Required action:
Your task is to repeat exactly the lines below between the line holding "Screen dimensions: 1104x621" and the line holding "Click the Xỉu column header", inclusive, and only those.

Supplied information:
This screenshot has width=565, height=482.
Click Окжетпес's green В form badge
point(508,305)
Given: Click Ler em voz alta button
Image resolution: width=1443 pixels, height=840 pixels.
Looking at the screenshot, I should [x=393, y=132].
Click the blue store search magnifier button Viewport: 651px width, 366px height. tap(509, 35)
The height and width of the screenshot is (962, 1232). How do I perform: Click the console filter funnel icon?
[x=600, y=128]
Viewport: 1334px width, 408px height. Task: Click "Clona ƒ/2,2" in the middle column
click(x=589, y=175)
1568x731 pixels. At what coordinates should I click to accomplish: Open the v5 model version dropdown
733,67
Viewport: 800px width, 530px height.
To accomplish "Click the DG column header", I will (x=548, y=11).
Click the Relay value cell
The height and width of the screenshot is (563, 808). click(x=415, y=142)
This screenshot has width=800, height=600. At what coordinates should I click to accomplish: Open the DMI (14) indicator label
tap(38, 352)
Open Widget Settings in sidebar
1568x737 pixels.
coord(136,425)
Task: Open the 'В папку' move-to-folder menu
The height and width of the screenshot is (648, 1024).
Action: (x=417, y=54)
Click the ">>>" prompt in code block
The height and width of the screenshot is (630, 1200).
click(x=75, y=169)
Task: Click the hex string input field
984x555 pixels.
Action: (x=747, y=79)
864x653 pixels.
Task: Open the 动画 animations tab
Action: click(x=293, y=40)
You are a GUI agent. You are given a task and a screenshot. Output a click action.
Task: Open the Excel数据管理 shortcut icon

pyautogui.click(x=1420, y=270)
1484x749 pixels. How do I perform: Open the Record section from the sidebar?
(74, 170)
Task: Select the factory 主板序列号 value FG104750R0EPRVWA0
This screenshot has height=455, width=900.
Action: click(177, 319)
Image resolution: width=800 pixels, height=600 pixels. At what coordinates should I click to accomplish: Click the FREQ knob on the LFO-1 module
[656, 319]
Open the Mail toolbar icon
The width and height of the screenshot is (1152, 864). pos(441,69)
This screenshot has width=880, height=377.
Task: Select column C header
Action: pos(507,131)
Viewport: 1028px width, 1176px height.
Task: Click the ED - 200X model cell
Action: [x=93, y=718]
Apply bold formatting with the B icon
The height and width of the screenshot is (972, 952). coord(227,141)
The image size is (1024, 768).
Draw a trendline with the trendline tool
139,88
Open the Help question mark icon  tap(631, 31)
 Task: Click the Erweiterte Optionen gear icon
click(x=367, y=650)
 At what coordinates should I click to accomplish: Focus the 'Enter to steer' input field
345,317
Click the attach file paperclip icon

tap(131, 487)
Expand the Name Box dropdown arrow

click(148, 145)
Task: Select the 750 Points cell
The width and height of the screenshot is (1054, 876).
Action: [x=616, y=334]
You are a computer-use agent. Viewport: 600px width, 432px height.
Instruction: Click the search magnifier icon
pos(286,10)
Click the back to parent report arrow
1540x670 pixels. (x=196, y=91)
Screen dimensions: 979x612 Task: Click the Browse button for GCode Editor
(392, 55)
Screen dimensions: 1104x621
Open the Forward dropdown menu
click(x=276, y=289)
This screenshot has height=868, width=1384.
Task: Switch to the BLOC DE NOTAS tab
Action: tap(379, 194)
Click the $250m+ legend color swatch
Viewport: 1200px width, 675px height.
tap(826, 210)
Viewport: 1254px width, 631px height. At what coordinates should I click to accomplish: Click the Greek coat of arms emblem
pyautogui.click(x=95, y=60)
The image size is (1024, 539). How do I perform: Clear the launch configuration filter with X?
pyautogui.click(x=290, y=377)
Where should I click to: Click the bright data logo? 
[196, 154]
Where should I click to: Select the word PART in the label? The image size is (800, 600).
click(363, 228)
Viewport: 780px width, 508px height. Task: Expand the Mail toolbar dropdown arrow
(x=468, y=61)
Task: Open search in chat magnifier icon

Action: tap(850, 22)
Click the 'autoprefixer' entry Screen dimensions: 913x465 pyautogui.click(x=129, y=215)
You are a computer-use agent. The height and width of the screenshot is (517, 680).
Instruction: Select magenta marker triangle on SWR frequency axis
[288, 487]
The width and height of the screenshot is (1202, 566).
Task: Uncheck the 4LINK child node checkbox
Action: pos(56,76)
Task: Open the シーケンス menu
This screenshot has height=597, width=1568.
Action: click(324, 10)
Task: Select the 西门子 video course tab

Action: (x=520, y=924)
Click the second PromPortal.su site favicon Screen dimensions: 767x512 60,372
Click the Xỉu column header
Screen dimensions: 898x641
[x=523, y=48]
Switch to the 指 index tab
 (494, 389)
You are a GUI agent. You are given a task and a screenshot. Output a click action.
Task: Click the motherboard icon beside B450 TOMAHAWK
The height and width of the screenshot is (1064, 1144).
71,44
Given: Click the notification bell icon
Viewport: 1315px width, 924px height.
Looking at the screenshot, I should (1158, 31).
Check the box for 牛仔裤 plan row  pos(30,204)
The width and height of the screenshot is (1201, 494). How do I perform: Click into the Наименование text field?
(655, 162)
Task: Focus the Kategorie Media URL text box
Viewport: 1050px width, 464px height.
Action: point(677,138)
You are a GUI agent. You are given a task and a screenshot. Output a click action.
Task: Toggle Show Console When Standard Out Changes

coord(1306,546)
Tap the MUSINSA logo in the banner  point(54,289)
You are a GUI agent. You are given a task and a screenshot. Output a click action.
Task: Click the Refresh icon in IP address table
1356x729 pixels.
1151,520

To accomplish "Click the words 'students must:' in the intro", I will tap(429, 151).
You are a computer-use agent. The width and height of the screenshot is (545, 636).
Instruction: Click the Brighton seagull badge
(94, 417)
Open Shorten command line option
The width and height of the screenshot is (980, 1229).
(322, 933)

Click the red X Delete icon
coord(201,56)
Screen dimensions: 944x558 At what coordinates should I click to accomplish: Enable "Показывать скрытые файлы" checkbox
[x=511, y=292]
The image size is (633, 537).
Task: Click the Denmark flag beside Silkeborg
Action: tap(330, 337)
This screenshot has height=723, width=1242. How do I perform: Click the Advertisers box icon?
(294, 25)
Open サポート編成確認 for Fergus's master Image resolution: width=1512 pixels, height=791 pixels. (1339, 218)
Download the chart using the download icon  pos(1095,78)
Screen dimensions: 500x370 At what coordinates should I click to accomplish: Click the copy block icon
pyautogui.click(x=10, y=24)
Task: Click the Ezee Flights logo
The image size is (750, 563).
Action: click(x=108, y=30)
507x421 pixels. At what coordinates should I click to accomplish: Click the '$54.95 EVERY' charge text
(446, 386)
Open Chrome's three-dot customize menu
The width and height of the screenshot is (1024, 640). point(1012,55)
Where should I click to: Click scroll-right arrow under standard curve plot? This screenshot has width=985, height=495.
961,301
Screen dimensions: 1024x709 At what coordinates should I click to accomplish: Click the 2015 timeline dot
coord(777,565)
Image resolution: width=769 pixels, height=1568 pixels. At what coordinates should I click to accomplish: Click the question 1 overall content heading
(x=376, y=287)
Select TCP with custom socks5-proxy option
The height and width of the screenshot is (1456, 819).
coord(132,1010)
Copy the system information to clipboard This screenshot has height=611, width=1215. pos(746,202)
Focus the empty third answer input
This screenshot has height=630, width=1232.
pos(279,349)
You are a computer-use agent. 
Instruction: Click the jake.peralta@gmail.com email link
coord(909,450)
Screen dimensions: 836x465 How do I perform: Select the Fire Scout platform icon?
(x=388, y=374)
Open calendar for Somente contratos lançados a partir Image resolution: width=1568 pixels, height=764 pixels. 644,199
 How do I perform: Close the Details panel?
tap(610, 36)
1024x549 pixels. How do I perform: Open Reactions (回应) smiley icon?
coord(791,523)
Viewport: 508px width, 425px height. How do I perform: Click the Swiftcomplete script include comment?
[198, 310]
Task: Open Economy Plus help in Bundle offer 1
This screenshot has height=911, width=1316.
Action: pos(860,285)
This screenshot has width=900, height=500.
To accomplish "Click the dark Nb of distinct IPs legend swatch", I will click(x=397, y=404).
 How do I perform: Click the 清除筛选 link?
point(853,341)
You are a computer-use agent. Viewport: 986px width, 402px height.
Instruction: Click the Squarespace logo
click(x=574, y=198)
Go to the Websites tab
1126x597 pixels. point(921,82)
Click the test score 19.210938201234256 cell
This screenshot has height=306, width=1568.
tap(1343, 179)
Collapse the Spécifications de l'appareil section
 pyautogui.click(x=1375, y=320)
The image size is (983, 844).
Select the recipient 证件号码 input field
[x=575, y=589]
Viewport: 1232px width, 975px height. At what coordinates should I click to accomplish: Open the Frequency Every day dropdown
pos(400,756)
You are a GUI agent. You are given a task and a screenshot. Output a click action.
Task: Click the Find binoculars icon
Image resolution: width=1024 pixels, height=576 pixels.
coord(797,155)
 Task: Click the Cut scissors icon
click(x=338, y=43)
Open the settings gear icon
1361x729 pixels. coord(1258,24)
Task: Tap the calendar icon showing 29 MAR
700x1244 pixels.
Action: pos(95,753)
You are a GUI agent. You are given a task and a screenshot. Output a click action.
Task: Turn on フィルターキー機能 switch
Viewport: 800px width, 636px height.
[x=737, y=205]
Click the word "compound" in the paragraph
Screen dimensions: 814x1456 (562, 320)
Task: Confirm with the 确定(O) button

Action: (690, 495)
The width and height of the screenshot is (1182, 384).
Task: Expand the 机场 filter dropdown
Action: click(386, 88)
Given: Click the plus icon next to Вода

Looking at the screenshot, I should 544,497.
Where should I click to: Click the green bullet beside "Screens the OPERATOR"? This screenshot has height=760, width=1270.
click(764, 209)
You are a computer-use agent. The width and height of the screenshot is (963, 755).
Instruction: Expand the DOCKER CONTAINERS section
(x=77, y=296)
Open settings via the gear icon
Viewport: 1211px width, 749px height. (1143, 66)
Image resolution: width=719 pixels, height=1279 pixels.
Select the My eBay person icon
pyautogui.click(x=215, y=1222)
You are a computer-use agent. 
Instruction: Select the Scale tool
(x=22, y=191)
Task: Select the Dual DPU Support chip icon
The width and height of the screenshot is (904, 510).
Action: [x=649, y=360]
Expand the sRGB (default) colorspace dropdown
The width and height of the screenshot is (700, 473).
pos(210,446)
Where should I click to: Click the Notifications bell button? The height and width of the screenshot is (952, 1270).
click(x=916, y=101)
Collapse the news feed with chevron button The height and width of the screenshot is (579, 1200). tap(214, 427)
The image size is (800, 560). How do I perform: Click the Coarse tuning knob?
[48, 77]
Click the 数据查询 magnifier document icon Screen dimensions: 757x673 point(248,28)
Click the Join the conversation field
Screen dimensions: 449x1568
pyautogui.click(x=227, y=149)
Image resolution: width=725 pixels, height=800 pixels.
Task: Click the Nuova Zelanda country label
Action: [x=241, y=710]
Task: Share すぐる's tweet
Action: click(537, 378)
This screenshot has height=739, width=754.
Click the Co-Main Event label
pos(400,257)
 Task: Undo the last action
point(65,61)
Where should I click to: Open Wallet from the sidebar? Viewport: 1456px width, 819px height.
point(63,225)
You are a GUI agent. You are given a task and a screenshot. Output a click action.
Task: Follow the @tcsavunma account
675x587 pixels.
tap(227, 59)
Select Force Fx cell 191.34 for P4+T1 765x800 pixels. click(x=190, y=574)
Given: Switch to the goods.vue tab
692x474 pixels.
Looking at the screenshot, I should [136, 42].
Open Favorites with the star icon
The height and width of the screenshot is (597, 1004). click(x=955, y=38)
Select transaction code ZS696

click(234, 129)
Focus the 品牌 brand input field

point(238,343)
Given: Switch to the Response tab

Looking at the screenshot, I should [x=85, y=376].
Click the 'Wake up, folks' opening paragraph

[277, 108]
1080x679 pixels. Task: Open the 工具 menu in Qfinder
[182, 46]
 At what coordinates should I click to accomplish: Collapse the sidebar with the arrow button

Answer to the exercise:
Screen dimensions: 1104x621
Open the Forward dropdown menu
click(x=276, y=289)
This screenshot has height=868, width=1384.
Task: Switch to the BLOC DE NOTAS tab
Action: tap(379, 194)
Click the $250m+ legend color swatch
Viewport: 1200px width, 675px height.
tap(826, 210)
Viewport: 1254px width, 631px height. At what coordinates should I click to accomplish: Click the Greek coat of arms emblem
pyautogui.click(x=95, y=60)
The image size is (1024, 539). How do I perform: Clear the launch configuration filter with X?
pyautogui.click(x=290, y=377)
Where should I click to: Click the bright data logo? 
[196, 154]
Where should I click to: Select the word PART in the label? The image size is (800, 600).
click(363, 228)
Viewport: 780px width, 508px height. Task: Expand the Mail toolbar dropdown arrow
(x=468, y=61)
Task: Open search in chat magnifier icon

Action: tap(850, 22)
Click the 'autoprefixer' entry Screen dimensions: 913x465 pyautogui.click(x=129, y=215)
You are a computer-use agent. The height and width of the screenshot is (517, 680).
Instruction: Select magenta marker triangle on SWR frequency axis
[288, 487]
The width and height of the screenshot is (1202, 566).
Task: Uncheck the 4LINK child node checkbox
Action: pos(56,76)
Task: Open the シーケンス menu
This screenshot has height=597, width=1568.
Action: click(324, 10)
Task: Select the 西门子 video course tab

Action: (x=520, y=924)
Click the second PromPortal.su site favicon Screen dimensions: 767x512 60,372
Click the Xỉu column header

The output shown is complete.